Ich finde es jedenfalls faszinierend, was man alles damit machen kann.

Man kann sich auch welche selbst bauen:

(Bestimmt kommt da bald noch was besseres von Bea Beste)

Irre ist auch die Varianz der Fidget Spinners. Sie leuchten, glitzern, klingeln:

Deswegen to keep a long story short: Vielleicht mal mit den Kindern begeistern, statt zu rufen: Wasn Scheiß! Wie nutzlos! Gefährlich! Untergang des Abendlandes!


[1] Das sei den Skeptikern meines letzten Blogbeitrags zur Beruhigung gesagt. Ich habe eine Mischstrategie, was meine Altersvorsorge angeht: Riester Rente, Aktien, Häuser, Goldbarren, Loom Gummis und zwei Tonnen Schleichtiere.

[2] Wie ich diese Kultur hasse! Statt Dinge aufzunehmen, die Kinder begeistern: VERBOT!

111 Gedanken zu „Fidget Spinner – des Kindes Rosenkranz“

  1. Aber aber aber … der Weltfrieden?! Was ist mit dem Weltfrieden, wenn man sich jetzt für Fidget Spinner interessiert?

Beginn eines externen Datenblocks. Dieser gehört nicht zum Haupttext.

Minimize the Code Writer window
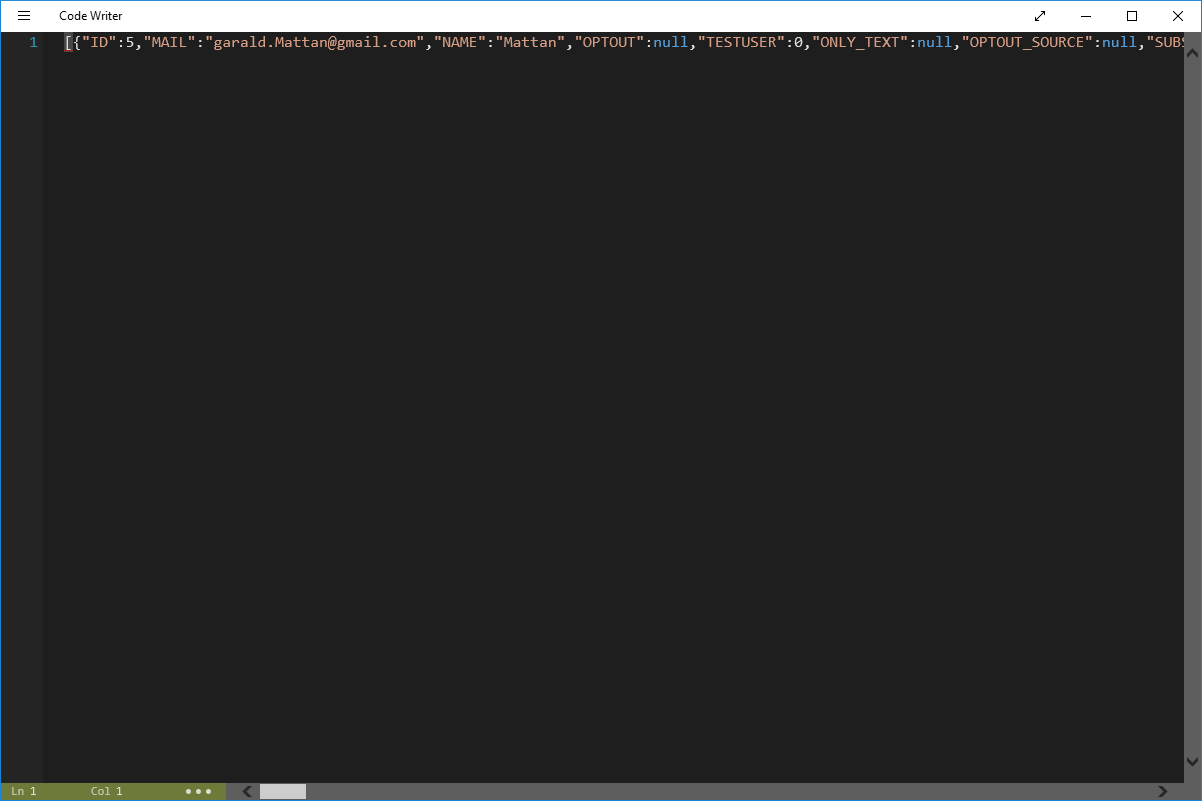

    Ich bin Fan von diesem Nonsens, schon weil es „Erwachsene“ stumpf, doof und gefährlich finden. (Mann, 40)

  2. „(Ich frage mich wirklich, wann irgendwer mal drauf kommt, dass es vielleicht ein völlig normaler Teil der Kindheit und Jugend ist, sich exzessiv mit DIngen zu beschäftigen und über die Maßen begeisterungsfähig zu sein…“

    HEH, wieso sollen das nur Kinder und Jugendliche dürfen? Zumindest Männer schaffen das auch noch in fortgeschrittenem Alter und ich bin da keine Ausnahme. Mein Motto: Wenn man kein dummes Zeug mehr im Kopf hat, ist man alt.

  3. Das mit den Verboten in der Schule werde ich auch nie begreifen. Bei uns wurde alles immer verboten, von Handys bis hin zu Mützen (Ja, im gesamten Schulgebäude sind Mützen verboten). Vielleicht ist es ein bisschen zynisch, wenn ich fast verstehen kann, auf welchen Teil des Erwachsenseins die Schule damit vorbereiten will.

  4. Mensch, diese aufregende neue Zeit. Ich musste damals im Unterricht noch immer heimlich unterm Tisch mein treues, altes Doppelkopfblatt mischen. Mein Skatblatt habe ich immer meinem Sitznachbarn gegeben.

  5. Hier gab es einen Tag nach dem Weltkindertag den Fitschätskinna, nachdem alle, wirklich alle! ;), Mitschüler bereits pünktlich zum 1. Juni solch ein Schätzchen erhielten. Dem schnellen Internet sei Dank, dass der Sohn jetzt glücklich strahlend kleine Kunststücke probieren darf.
    Und hier, auf dem weiten Lande, sind die Lehrkräfte der kleinen Schule sehr aufgeschlossen, weltoffen und die Kinder dürfen sogar während des Unterrichtes die Teilchen nutzen!
    (Ich persönlich ziehe vor so viel Geduld und Gelassenheit den Hut… ;) )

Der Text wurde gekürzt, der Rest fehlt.